Little known fact: There are other important wedding-related vows to make, aside from the ones said while standing at the altar. Things like “I vow not to be an asshole bridezilla” and “I vow to make it in the photo booth at least three times.” And then there are vows made in the best interest of the guests. I know it’s our wedding and all, but we want everyone there to have a blast—and a big part of making that happen comes down to the music and the dance floor. So, in an effort to make our wedding one of the best nights ever for everyone involved, I vow to blacklist these songs from the playlist.
1. “Jump, Jive An’ Wail” by The Brian Setzer Orchestra
Unless all of the guests, including myself, are secretly expert swing dancers, this song just will not work. It’s an entertaining enough song to hear once every 10 years or so, but there’s no need for 100-some people to be crowded on a dance floor, frantically attempting swing moves that look more like all limbs are displaying symptoms of Tourette syndrome.

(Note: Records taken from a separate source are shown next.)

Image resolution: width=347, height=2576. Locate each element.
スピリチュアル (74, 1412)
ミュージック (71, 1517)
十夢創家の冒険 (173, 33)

2. “Macarena” by Los Del Rio
Or any line dance, for that matter. That means no“Cha Cha Slide,” no “Electric Slide”…no slide of any sort. And don’t think more “contemporary” organized dance songs will make it on the playlist. If you’re one of my wedding guests, you can stop brushing up on your “Wobble” skills now.
3. “Unchained Melody” by the Righteous Brothers
This is a beautiful song, really. But it’s also primarily associated with the highly sensual pottery scene in “Ghost,” and I guarantee if it plays at the wedding, that’s where nearly everyone’s mind will go. Awkward. And, while we’re on the topic of great songs from sexy Patrick Swayze scenes, let’s ban “These Arms of Mine” by Otis Redding as well.
4. “Amazed” by Lonestar
We’re talking about a wedding, not a high school dance, so … no.
5. “Celebration” by Kool & The Gang
Ugh, we get it, our wedding is something to celebrate. We don’t need a terribly cliché song to tell us as much.
6. “I Gotta Feeling” by The Black Eyed Peas
Why, oh why, has this become the anthem for any sort of night out ever? I don’t care if Fergie and friends think my wedding is going to be a good night. I know it’s going to be a good night, and their insanely overplayed song will only take away from that.
7. “Love Shack” by the B-52s
I don’t totally hate “Love Shack,” and I can stand listening it to it from time to time, but … meh. Aside from the fact that it is just so typical to play at a wedding, it’s ridiculously repetitive. There’s only so long I can bounce around to that beat; I’d say 30 seconds is my cutoff.
8. “We Are Family” by Sister Sledge
Why? Just … why?
9. “Get Low” by Lil Jon & The East Side Boyz
I’m open-minded, but I can’t deal with the lyrics “sweat drop down my balls” playing at my wedding. The same goes for any of the other inappropriate club songs we used to dance (terribly) to in college. These are not for a mixed crowd, people.
10. “Single Ladies” by Beyonce
I know what some of you are thinking: “How dare she ban a song by the great Queen Bey?” I love Beyonce as much as the next girl, and I don’t hate “Single Ladies.” It tends to be a popular choice for the bouquet toss at weddings. But, my God, if you’re lined up for the bouquet toss, you know you’re single; you don’t need Bey to tell you. I simply won’t subject my female guests to an overplayed, terribly cliché song.
11. “Gonna Make You Sweat (Everybody Dance Now)” by C & C Music Factory
Jock Jams tracks and my wedding are mutually exclusive.